Problem to work on:
Repeat exactly the lines below that lie between the line with "onlinesales@sjf.com (36, 1342)" and the line with "Upright Frames (88, 77)", counting both of those lines as part of the answer.

Data records:
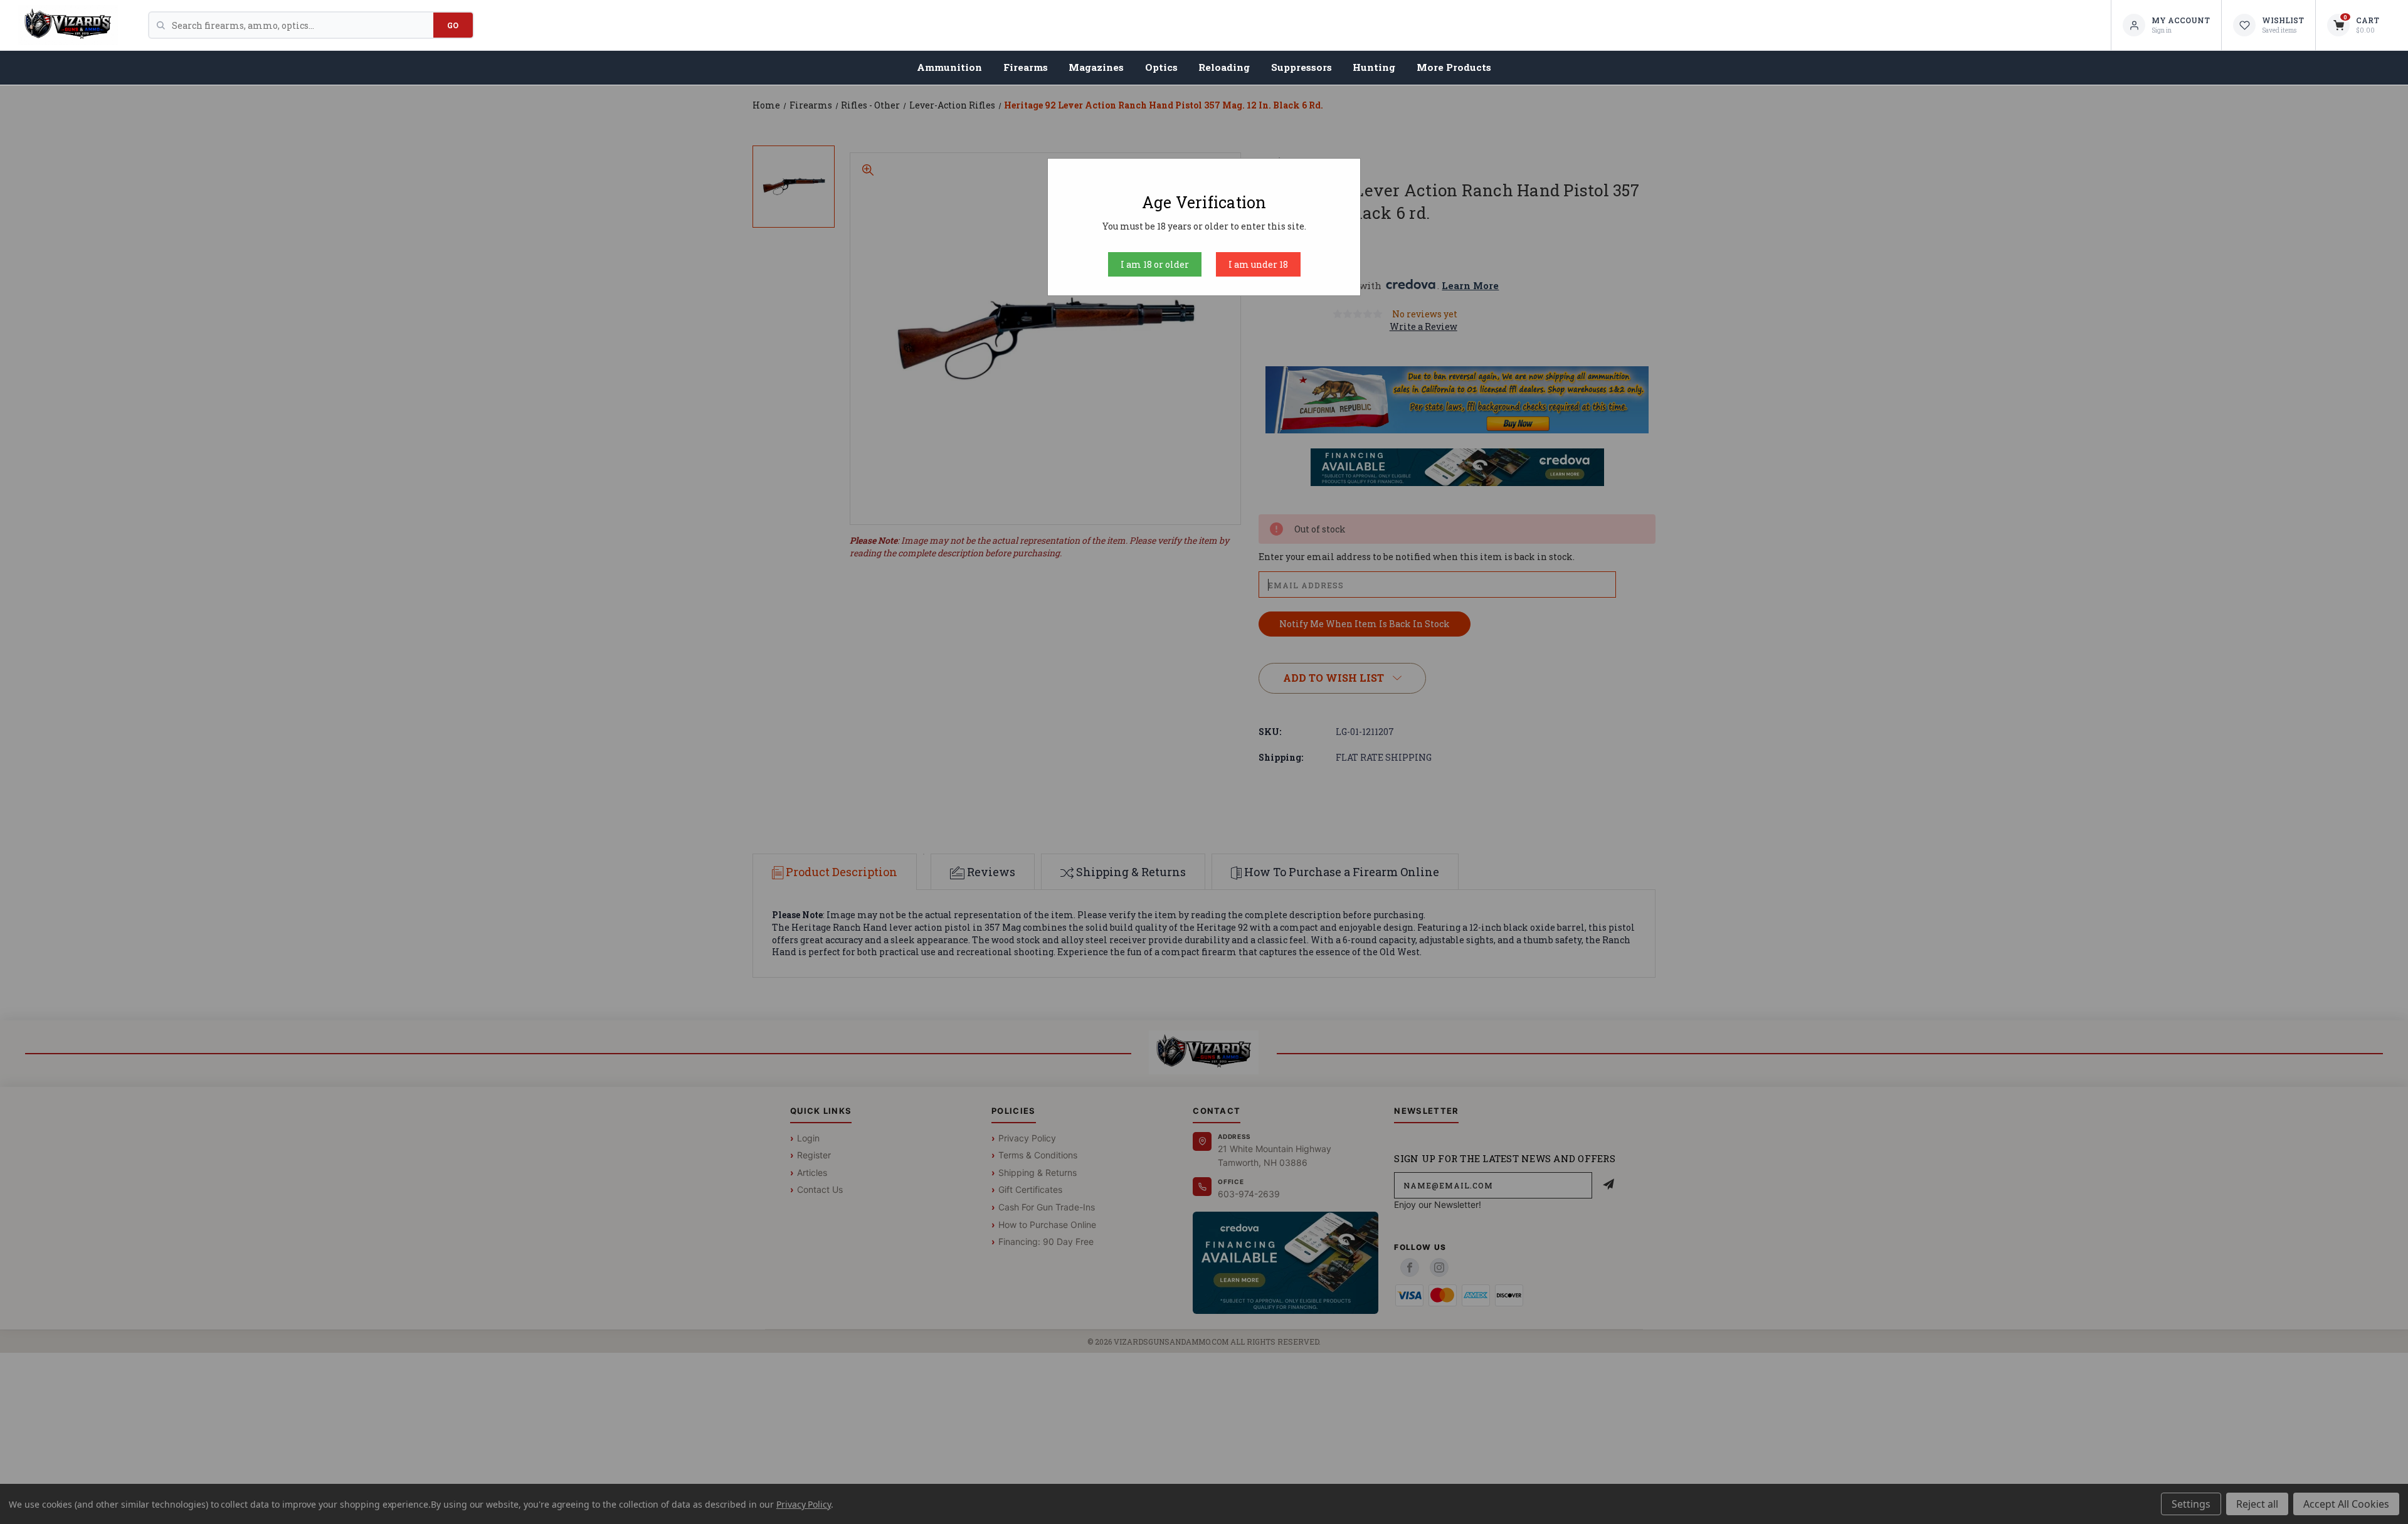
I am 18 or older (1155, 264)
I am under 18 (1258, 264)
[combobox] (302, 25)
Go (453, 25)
...
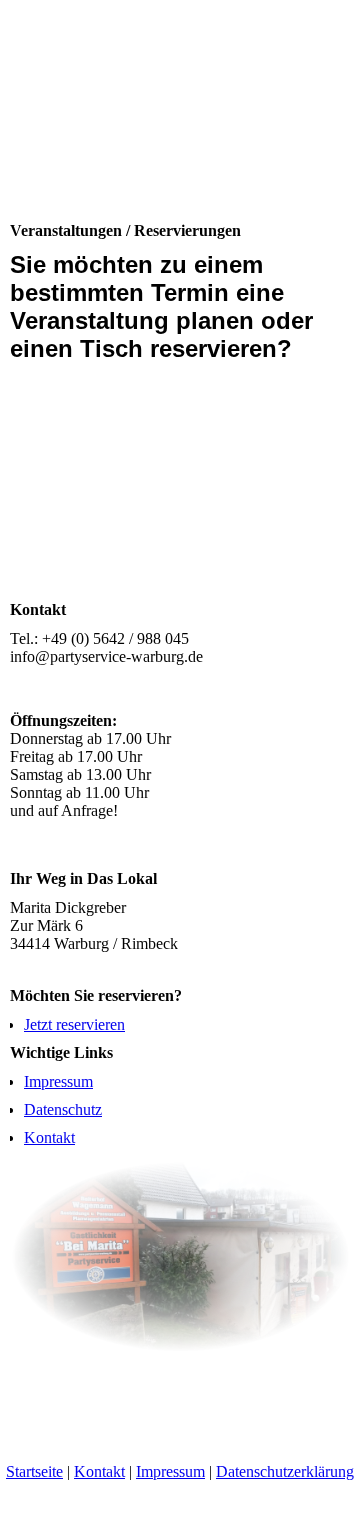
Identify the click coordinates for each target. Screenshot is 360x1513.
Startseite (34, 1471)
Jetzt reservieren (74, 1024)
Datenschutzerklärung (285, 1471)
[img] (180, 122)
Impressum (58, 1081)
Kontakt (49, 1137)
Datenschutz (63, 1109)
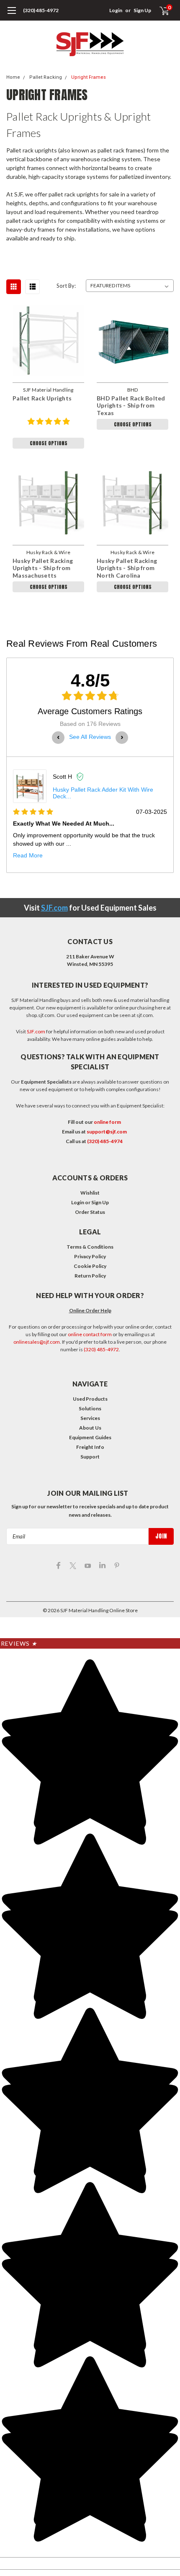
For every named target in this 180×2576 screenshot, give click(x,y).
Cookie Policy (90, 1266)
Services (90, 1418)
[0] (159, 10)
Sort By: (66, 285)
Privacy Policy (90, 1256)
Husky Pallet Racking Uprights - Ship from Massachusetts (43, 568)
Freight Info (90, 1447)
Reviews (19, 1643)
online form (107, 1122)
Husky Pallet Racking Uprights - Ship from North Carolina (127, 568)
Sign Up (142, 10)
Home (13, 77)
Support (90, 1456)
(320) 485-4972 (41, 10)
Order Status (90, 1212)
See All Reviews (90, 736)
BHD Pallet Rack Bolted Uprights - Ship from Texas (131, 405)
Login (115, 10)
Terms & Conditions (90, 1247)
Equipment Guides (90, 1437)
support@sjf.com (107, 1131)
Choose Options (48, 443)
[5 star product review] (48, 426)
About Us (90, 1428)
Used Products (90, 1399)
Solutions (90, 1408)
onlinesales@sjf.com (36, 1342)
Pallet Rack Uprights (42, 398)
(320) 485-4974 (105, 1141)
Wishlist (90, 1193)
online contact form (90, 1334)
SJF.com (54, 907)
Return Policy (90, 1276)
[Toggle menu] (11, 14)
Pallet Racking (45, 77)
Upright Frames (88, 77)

Output below:
onlinesales@sjf.com (36, 1342)
Pallet Rack Uprights (42, 398)
(320) 485-4974 (105, 1141)
Wishlist (90, 1193)
online contact form (90, 1334)
SJF.com (54, 907)
Return Policy (90, 1276)
[Toggle menu] (11, 14)
Pallet Racking (45, 77)
Upright Frames (88, 77)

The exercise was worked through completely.